* **Extracted entries**:
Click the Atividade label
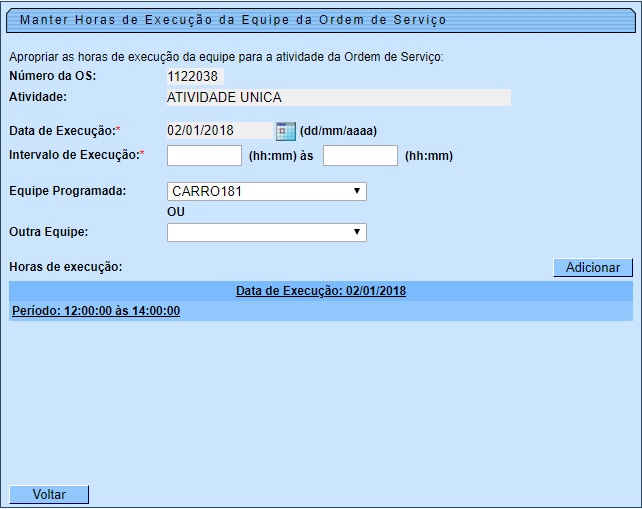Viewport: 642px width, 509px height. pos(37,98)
...
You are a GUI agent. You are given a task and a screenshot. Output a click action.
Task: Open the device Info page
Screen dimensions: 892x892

* **Task to carry out**: Start with the line above that contains "Task: Open the device Info page" and stop after the line that contains "Screen dimensions: 892x892". Output those lines exactly, and only those.

* **Written response**:
Task: Open the device Info page
Screen dimensions: 892x892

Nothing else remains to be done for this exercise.